» **Task item**:
For this exercise, reproduce the entries below exactly, but only from the line containing "Instruction: Click the requests" through the line containing "The width and height of the screenshot is (492, 327).", both included.
==========
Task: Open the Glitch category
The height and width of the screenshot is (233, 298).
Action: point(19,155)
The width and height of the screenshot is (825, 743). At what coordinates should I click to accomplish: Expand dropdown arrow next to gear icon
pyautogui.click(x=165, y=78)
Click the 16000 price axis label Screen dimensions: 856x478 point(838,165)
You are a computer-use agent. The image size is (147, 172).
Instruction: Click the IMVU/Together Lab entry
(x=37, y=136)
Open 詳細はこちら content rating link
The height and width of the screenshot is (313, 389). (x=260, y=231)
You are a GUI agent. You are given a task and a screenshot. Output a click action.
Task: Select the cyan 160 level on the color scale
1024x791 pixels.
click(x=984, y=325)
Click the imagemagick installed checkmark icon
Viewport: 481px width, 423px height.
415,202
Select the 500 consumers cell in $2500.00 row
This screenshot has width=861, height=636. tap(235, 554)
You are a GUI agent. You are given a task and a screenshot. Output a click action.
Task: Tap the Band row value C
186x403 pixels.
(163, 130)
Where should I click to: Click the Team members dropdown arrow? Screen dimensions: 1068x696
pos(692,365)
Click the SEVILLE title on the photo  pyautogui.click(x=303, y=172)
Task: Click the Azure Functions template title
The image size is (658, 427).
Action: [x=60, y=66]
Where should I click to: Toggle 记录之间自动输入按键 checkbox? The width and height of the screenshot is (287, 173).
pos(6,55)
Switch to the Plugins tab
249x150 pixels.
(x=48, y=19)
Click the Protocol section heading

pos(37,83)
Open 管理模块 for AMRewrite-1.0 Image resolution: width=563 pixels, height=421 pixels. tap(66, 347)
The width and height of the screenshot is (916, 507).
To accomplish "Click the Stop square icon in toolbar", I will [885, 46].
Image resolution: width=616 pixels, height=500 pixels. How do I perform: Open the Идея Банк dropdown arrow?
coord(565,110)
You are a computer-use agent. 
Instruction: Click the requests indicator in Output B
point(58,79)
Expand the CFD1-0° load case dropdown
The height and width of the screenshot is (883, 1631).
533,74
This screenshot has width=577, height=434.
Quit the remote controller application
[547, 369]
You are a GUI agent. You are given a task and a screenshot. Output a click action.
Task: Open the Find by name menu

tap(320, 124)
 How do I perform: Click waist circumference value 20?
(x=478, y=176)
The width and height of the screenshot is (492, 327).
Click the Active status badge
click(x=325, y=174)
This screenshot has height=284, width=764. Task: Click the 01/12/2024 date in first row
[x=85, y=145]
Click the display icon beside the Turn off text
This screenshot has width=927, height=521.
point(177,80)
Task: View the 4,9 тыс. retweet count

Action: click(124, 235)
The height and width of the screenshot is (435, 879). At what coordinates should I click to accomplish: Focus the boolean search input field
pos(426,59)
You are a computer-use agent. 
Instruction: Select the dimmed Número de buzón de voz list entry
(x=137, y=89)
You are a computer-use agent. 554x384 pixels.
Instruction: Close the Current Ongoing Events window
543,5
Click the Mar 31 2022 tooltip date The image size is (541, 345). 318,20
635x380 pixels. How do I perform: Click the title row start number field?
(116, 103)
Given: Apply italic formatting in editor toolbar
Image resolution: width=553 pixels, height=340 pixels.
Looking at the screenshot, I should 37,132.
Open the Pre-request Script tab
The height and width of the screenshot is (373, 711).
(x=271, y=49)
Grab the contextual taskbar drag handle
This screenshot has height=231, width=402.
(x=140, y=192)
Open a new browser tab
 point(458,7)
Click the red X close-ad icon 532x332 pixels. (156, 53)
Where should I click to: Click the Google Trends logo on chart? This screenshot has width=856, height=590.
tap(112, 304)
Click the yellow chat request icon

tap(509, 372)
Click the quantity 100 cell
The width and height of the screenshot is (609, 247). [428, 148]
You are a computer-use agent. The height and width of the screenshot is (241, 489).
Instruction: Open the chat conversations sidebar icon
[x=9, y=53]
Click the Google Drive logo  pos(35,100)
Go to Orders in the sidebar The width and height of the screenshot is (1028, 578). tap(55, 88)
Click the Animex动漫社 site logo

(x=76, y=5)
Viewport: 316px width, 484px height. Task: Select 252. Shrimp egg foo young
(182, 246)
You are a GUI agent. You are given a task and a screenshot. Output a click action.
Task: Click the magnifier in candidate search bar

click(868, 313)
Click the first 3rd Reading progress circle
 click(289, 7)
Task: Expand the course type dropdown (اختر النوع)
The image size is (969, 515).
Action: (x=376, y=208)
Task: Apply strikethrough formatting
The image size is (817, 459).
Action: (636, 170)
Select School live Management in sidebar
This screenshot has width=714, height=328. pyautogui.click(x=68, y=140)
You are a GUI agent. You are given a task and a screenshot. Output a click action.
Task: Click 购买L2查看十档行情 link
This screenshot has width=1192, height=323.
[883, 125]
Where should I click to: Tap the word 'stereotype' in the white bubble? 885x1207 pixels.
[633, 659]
==========
» **Exercise solution**:
Instruction: Click the requests indicator in Output B
point(58,79)
Expand the CFD1-0° load case dropdown
The height and width of the screenshot is (883, 1631).
533,74
This screenshot has width=577, height=434.
Quit the remote controller application
[547, 369]
You are a GUI agent. You are given a task and a screenshot. Output a click action.
Task: Open the Find by name menu

tap(320, 124)
 How do I perform: Click waist circumference value 20?
(x=478, y=176)
The width and height of the screenshot is (492, 327).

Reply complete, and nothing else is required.